Breach Notification , Fraud Management & Cybercrime , Healthcare
Lawmakers: UHG Violating HIPAA Breach Notification Rule
Bipartisan U.S. Senators Demand Change Healthcare Breach Notification by June 21Two U.S. senators are demanding UnitedHealth Group report a breach and notify affected covered organizations and individuals no later than June 21. The bipartisan pair alleges the company is already violating HIPAA by dragging out the notification process in the aftermath of the Feb. 21 cyberattack on Change Healthcare.
See Also: Using the Netskope HIPAA Mapping Guide
More than three months after UHG discovered the ransomware attack, "millions of Americans are still in the dark about the vulnerability of their personal data and health information," wrote senators Maggie Hassan, N.H, and Marsh Blackburn, R-Tenn., in a letter Friday to UnitedHealth Group CEO Andrew Witty.
"Without urgent action from UHG, patients and providers will continue to be left without any information about the scope of the data breach," the senators said.
The company has estimated that up to one-third of the American population - or more than 100 million people - might have had their protected health information compromised in the attack by BlackCat, aka AlphV, Russian-speaking ransomware cybercriminals (see: Lawmakers Grill UnitedHealth CEO on Change Healthcare Attack).
The company also admits paying the attackers - who claimed on the dark web to have stolen 4 terabytes of patient data - a $22 million ransom (see: Second Gang Shakes Down UniteHealth Group for Ransom).
UHG "claims to have been undertaking a comprehensive analysis to identify and notify impacted individuals," the senators' letter states.
"However, UHG continues to be in violation of HIPAA, which requires covered entities to notify individuals of a known or suspected data breach within 60 days of discovering the breach. UHG must also formally notify impacted business partners, including healthcare providers, in accordance with HIPAA and state law," the senators write.
Also, to mitigate any confusion among the affected parties, the lawmakers are urging UHG "to assume sole responsibility for all breach notifications by formally notifying OCR, state regulators, Congress, the media, and healthcare providers that it intends to complete all breach notifications on behalf of all HIPAA-covered entities."
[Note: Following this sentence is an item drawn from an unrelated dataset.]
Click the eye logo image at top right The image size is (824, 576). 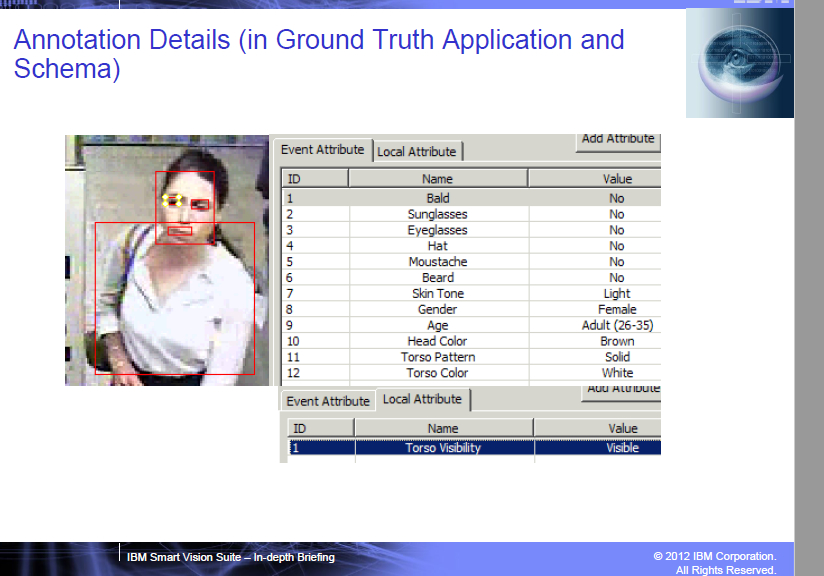(739, 63)
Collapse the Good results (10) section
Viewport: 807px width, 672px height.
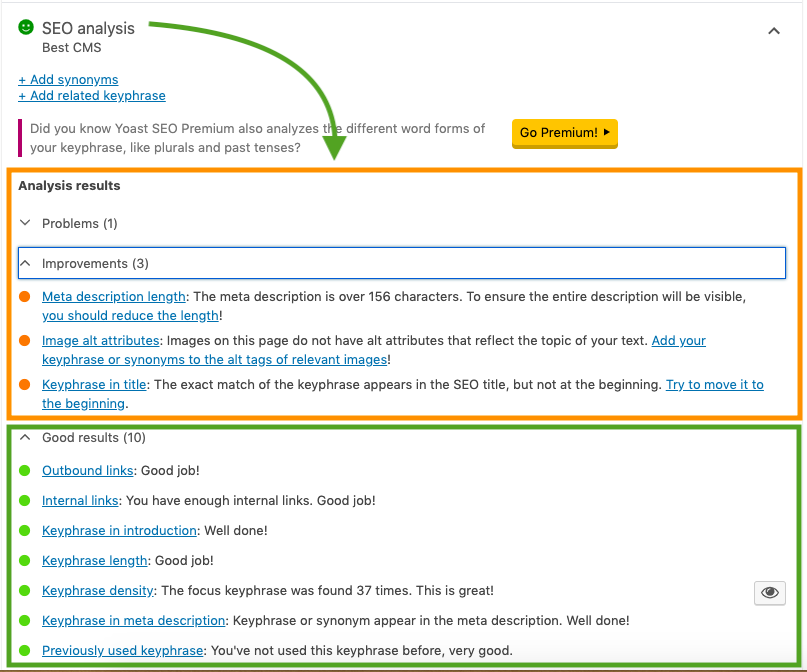click(94, 438)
UHG has publicly said it is offering to make notifications and undertake related administrative requirements on behalf of any provider or customer.
On May 31, the Department of Health and Human Services' Office for Civil Rights refreshed HIPAA guidance first issued in April about the Change Healthcare cyberattack. The updated guidance in the form of frequently asked questions confirmed that affected covered organizations can delegate HIPAA breach notification to UHG, but that they are ultimately on the hook to ensure the notification happens (see: Feds Say Change Healthcare Can Handle Breach Notification).
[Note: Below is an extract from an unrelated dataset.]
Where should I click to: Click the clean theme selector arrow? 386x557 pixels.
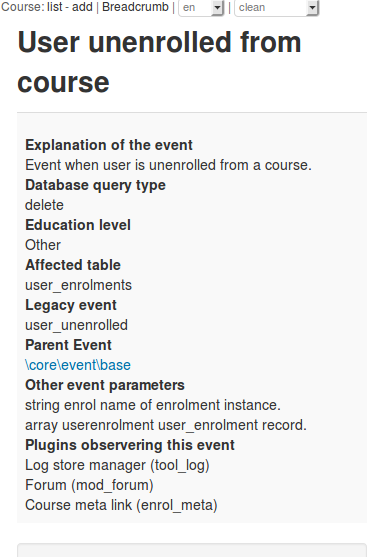(312, 7)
Neither UHG nor HHS OCR immediately responded to Information Security Media Group's requests for comment on the senators' letter, including whether UHG has - or will soon - file a breach report to federal regulators and begin to notify affected covered entities and individuals.
Neither Hassan's nor Blackburn's offices immediately responded to ISMG's requests for additional comment and for whether UHG has responded to their letter.
HIPAA Rules
Some regulatory experts agree with Hassan and Blackburn's assessment that UHG is already in violation with the HIPAA breach notification rule.
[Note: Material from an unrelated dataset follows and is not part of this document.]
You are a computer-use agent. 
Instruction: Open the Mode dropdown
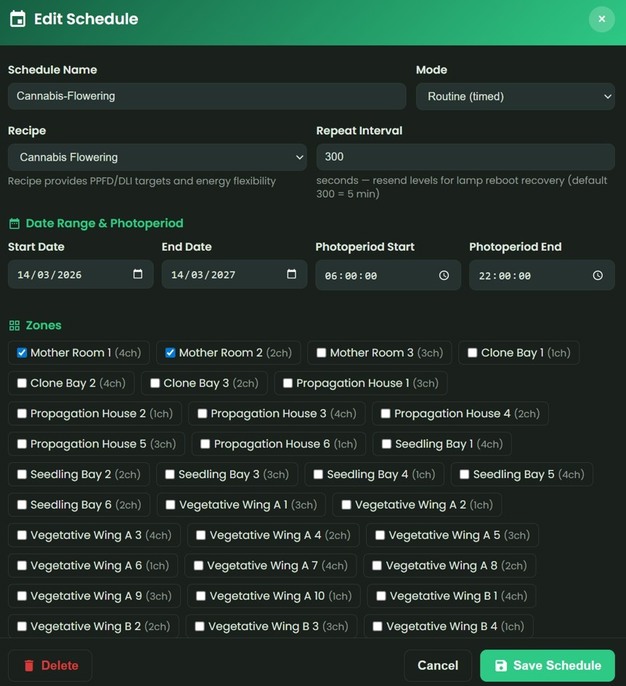point(514,96)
"Per the HIPAA Breach Notification Rule and HHS' related guidance on ransomware attacks, notifications should have started going out to customers and certain individuals by April 21," which is 60 days after UHG discovered the Change Healthcare ransomware attack on Feb. 21, said regulatory attorney Sara Goldstein of law firm BakerHostetler.
While UHG might argue that their notification 'clock' did not start until they confirmed that the incident involved unauthorized access to PHI, that would be inconsistent with the regulations, guidance and past HIPAA resolution agreements" she said.
Per HHS OCR’s 2016 ransomware guidance, a ransomware attack is considered to be a notifiable breach - meaning the date of discovery is the date the ransomware attack is identified, she explains.
"Under HIPAA, the 'date of discovery' is the date a breach is known to the covered entity or, by exercising reasonable diligence would have been known to the covered entity," she said. "The same goes for business associates. Under HIPAA, notification must be provided to individuals within 60 days of discovery. Therefore, with regard to PHI for which UnitedHealth Group or its Optum or Change Healthcare units are the covered entity clearinghouse, their 60-day clock to notify individuals began the day that they identified the ransomware attack, Goldstein said.